Norway’s Loke Marine Minerals has acquired deep-sea mining company UK Seabed Resources (UKSR), a former subsidiary of US weapons manufacturer Lockheed Martin, the company announced on Thursday.
Loke Marine Minerals aims to make a field investment decision in 2027 and begin deep-sea mining in 2030.
Norway, which has extensive oil and gas reserves, is taking a keen interest in deep-sea mining. Mineral deposits found on the ocean floor have to potential to be used in the development of clean tech and the movement away from fossil fuels.
UKSR holds two deep-sea mineral licenses, sponsored by the UK, for the Clarion-Clipperton zone located in the Pacific Ocean. The licences cover a 4.5 million square kilometre area of the ocean floor.

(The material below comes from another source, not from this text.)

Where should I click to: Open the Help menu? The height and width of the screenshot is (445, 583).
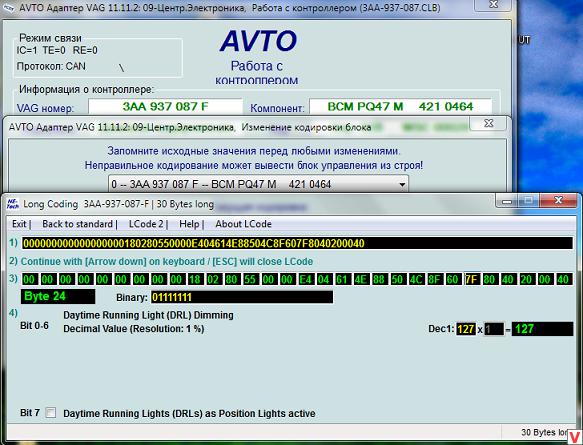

The International Seabed Authority (ISA) has granted the licenses as it finalises legislation governing the sea floor. In July 2021, the ISA triggered the “two-year rule”, a formal commitment to finalise legislation for all forms of deep-sea mining within the next two years, and the deadline is looming.
Polymetallic nodules, located in the Clarion-Clipperton zone, contain high concentrations of cobalt, nickel, copper, and manganese. These minerals are found at depths of 3,500m-5,000m, and the ISA is eager to implement deep-sea mining legislation before large-scale extractive work begins.
Through the acquisition, Loke will become one of the largest license holders in the Clarion-Clipperton zone.
Investment and opposition
Loke CEO Walter Sognes said in a statement: “we are excited to have the UK as the sponsor state and see this as a natural continuation of the strong existing UK-Norway strategic cooperation in the offshore oil and gas industry”.
Loke has not disclosed the value of the deal, but plans to invest around $100m in surveys, environmental mapping, and technology development.
UKSR also hold a 19.9% stake in Ocean Mineral Singapore, a subsidiary of the Keppel Corporation, which holds a further license in the Clarion-Clipperton zone.
The ISA’s 28th session began on Thursday as members of the UN body finalise elements of deep-sea legislation in Kingston, Jamaica. Legislation is on-track to be in place by July.
Criticism is rising as academics and environmentalists have spoken out against the potential irreparable damage that deep-sea could have for ocean habitats.
Dr Kirsten Thompson, a population biologist at the University of Exeter told Mining Technology that “the loss of these ecosystems over potentially quite wide areas could have major implications for humans and general planetary stability and ecosystem functioning in ways that we just can’t predict”.